Consécutivement aux audiences de confirmation des charges, qui se sont tenues du 12 au 15 janvier 2009, les Juges de la Cour préliminaire de la CPI ont eu à se prononcer sur le dossier d'accusation concernant le Sénateur Jean-Pierre Bemba, le mardi 3 mars 2009 au soir.  

Par sa Décision n° ICC-01/05-01--388, la Cour n'a pas pu établir la responsabilité personnelle du Sénateur Jean-Pierre Bemba dans les crimes contre l'humanité et crimes de guerre commis en RCA, qui constituait l'accusation la plus grave de la thèse du Procureur Moreno. Celui-ci devra, selon la même Décision, disqualifier les faits pour ne retenir, le cas échéant, que la responsabilité en tant que Chef militaire. Or, il est clair que, là aussi, le Sénateur Jean-Pierre Bemba n'avait pas le contrôle effectif des troupes sur terrain en RCA. Ce que reconnaît par ailleurs le Procureur Moreno lui-même.

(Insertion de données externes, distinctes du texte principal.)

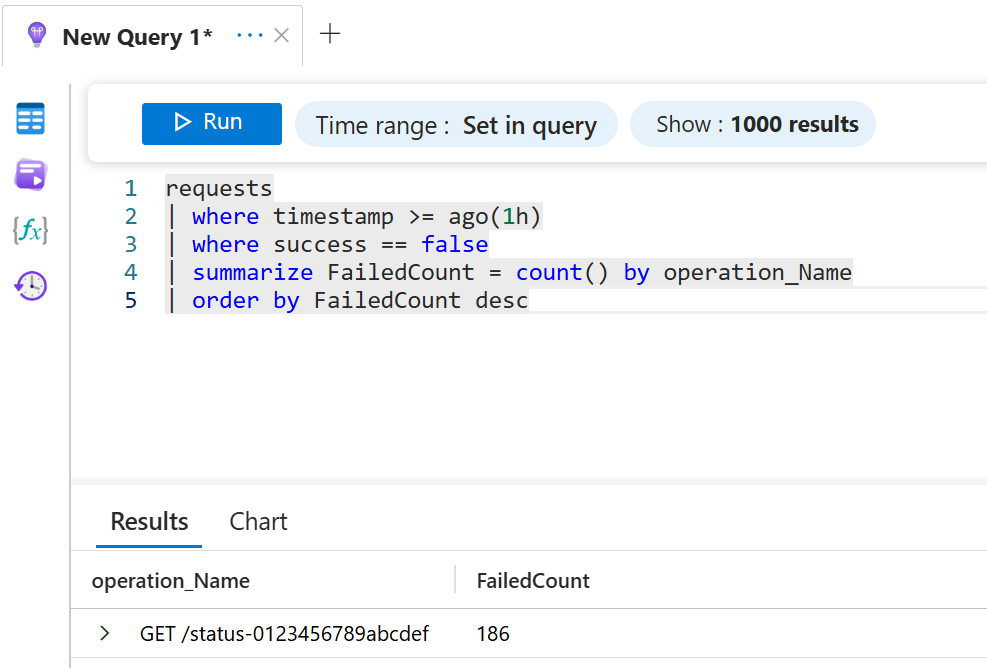Viewport: 987px width, 668px height.
Task: Sort by the FailedCount column header
Action: 533,581
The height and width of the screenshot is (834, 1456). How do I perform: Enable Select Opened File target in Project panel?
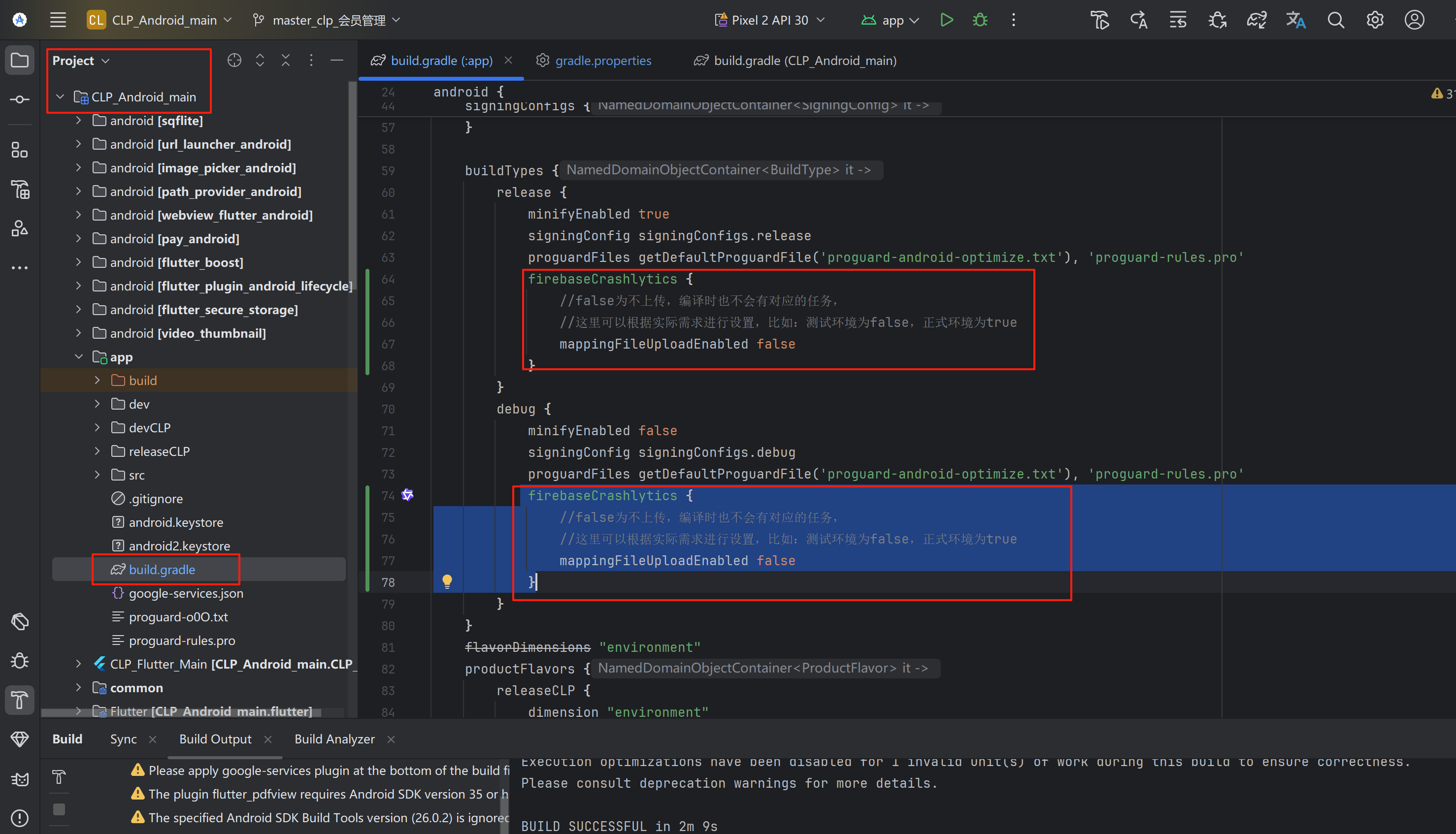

Le seul fait pour la Cour d'exclure la responsabilité personnelle de Jean-Pierre Bemba dans cette nébuleuse affaire, constitue non seulement un motif de soulagement pour l'épouse, les enfants et toute la famille de notre Compagnon, mais également une preuve supplémentaire de la solidité de notre thèse depuis son arrestation. A savoir que le Procureur Moreno, pour le moins, se trompe de cible en poursuivant personnellement Jean-Pierre Bemba sur base d'un dossier où apparaissent plus clairement des mobiles politiques et non pas judiciaires.

En effet, c'est ici le lieu pour réitérer et de souligner notre propos du 12 février dernier. A la demande du Procureur Moreno, le Sénateur Jean-Pierre Bemba a été traqué comme une bête, arrêté et mis en prison, en mai 2008, dans des conditions humiliantes qu'on réserve habituellement aux malfrats, faisant fi  du rang et du rôle que le Sénateur joue en RDC, notamment comme Chef du principal parti d'opposition. Depuis lors, des voix s'étaient  élevées pour que le Procureur Moreno puisse apporter les évidences de charges pour lesquelles le Sénateur Bemba devait être maintenu en prison.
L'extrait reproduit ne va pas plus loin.